3. Show an image plot of the estimate \(\hat{p}(x,y)\) resulting from the model fit in the exercise 2. How does the accuracy compare to that of kNN? Comment on the difference between the estimate obtained with kNN.

4. Use the `mnist_27`

training set to build a model with several of the models available from the **caret** package. For example, you can try these:

```
models <- c("glm", "lda", "naive_bayes", "svmLinear", "gamboost",
"gamLoess", "qda", "knn", "kknn", "loclda", "gam", "rf",
"ranger","wsrf", "Rborist", "avNNet", "mlp", "monmlp", "gbm",
"adaboost", "svmRadial", "svmRadialCost", "svmRadialSigma")
```

We have not explained many of these, but apply them anyway using `train`

with all the default parameters. Keep the results in a list. You might need to install some packages. Keep in mind that you will likely get some warnings.

5. Now that you have all the trained models in a list, use `sapply`

or `map`

to create a matrix of predictions for the test set. You should end up with a matrix with `length(mnist_27$test$y)`

rows and `length(models)`

columns.

6. Now compute accuracy for each model on the test set.

7. Now build an ensemble prediction by majority vote and compute its accuracy.

8. Earlier we computed the accuracy of each method on the training set and noticed they varied. Which individual methods do better than the ensemble?

9. It is tempting to remove the methods that do not perform well and re-do the ensemble. The problem with this approach is that we are using the test data to make a decision. However, we could use the accuracy estimates obtained from cross validation with the training data. Obtain these estimates and save them in an object.

10. Now let’s only consider the methods with an estimated accuracy of 0.8 when constructing the ensemble. What is the accuracy now?
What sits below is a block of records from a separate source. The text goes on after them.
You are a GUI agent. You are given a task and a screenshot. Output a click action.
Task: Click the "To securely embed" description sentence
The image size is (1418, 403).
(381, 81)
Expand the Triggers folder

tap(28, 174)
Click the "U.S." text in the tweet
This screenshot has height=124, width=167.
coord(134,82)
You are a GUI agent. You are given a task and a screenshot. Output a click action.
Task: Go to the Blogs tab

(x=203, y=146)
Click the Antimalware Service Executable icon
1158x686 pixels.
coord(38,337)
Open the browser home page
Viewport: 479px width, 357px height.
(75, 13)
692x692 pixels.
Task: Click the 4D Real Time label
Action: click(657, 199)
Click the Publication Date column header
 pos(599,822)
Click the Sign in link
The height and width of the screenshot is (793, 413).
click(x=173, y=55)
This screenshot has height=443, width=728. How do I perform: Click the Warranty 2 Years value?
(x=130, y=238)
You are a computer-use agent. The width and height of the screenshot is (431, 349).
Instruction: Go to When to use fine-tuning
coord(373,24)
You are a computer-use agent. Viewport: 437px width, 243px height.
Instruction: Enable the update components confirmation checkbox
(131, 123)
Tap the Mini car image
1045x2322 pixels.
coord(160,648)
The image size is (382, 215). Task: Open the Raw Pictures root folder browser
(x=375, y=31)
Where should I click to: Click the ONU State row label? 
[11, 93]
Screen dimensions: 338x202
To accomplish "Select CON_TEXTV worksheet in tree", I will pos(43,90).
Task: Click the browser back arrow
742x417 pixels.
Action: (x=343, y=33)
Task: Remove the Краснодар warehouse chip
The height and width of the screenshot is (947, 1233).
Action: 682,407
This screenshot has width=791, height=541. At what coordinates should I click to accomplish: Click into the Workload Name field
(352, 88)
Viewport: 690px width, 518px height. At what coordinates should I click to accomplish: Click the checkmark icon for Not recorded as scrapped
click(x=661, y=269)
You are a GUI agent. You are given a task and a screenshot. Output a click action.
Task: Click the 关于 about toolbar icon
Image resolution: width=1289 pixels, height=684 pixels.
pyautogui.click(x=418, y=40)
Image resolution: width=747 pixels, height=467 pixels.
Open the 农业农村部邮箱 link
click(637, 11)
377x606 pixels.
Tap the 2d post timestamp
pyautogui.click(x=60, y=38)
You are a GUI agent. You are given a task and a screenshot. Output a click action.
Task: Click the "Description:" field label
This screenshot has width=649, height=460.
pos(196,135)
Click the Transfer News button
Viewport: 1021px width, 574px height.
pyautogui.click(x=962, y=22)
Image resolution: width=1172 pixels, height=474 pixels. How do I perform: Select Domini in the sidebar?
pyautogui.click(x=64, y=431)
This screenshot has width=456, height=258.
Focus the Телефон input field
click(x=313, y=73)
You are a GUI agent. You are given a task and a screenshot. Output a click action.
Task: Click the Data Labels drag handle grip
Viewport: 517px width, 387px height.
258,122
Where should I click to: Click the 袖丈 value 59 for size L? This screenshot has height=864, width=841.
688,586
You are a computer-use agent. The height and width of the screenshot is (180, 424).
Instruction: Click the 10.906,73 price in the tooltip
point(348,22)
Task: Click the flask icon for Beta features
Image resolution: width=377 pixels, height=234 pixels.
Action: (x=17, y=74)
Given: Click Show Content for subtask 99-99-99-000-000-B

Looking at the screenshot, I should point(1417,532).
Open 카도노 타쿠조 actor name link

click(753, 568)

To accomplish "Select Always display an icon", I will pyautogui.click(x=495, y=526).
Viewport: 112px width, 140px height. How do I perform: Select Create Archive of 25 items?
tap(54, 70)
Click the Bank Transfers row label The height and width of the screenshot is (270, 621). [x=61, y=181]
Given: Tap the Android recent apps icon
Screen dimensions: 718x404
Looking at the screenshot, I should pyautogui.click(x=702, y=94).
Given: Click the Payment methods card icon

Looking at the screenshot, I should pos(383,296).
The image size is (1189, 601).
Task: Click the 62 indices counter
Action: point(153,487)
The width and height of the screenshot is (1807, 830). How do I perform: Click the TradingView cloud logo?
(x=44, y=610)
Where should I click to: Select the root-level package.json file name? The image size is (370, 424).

11. **Advanced**: If two methods give results that are the same, ensembling them will not change the results at all. For each pair of metrics compare the percent of time they call the same thing. Then use the `heatmap`

function to visualize the results. Hint: use the `method = "binary"`

argument in the `dist`

function.

12. **Advanced**: Note that each method can also produce an estimated conditional probability. Instead of majority vote we can take the average of these estimated conditional probabilities. For most methods, we can the use the `type = "prob"`

in the train function. However, some of the methods require you to use the argument `trControl=trainControl(classProbs=TRUE)`

when calling train. Also these methods do not work if classes have numbers as names. Hint: change the levels like this:

```
dat$train$y <- recode_factor(dat$train$y, "2"="two", "7"="seven")
dat$test$y <- recode_factor(dat$test$y, "2"="two", "7"="seven")
```

13. In this chapter, we illustrated a couple of machine learning algorithms on a subset of the MNIST dataset. Try fitting a model to the entire dataset.